• _TASK DIRECTIONS_
Reproduce every line of the data from the one containing "Address (882, 395)" through the end, inclusive, keeping the requests as they are. Shift each coordinate value in the answers up by 102.
— Start of MATERIAL PROVIDED —
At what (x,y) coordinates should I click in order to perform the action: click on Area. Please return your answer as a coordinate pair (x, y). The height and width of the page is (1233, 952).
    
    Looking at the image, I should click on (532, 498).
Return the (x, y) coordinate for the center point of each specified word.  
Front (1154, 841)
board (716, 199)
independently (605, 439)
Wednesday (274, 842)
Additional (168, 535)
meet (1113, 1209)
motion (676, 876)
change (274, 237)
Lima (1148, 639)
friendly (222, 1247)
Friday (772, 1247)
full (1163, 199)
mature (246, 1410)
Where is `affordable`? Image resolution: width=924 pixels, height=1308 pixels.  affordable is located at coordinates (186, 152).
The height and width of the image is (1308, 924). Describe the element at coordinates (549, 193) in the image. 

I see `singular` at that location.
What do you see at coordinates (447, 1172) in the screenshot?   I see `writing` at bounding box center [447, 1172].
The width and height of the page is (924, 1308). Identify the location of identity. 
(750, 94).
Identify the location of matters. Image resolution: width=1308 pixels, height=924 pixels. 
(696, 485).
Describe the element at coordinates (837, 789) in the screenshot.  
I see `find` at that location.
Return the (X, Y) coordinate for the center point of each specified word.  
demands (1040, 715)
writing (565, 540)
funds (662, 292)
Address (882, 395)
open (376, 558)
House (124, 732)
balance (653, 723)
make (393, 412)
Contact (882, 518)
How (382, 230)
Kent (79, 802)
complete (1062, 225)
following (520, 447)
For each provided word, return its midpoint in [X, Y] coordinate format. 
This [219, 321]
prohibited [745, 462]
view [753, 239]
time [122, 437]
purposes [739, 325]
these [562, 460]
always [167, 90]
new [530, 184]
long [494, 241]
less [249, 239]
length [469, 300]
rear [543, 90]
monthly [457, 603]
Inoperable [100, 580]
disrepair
— End of MATERIAL PROVIDED —
• _ANSWER TO THIS EXERCISE_
Address (984, 497)
open (478, 660)
House (226, 834)
balance (755, 825)
make (495, 514)
Contact (984, 620)
How (484, 332)
Kent (181, 904)
complete (1164, 327)
following (622, 549)
For each provided word, return its midpoint in [X, Y] coordinate format. 
This [321, 423]
prohibited [847, 564]
view [855, 341]
time [224, 539]
purposes [841, 427]
these [664, 562]
always [269, 192]
new [632, 286]
long [596, 343]
less [351, 341]
length [571, 402]
rear [645, 192]
monthly [559, 705]
Inoperable [202, 682]
disrepair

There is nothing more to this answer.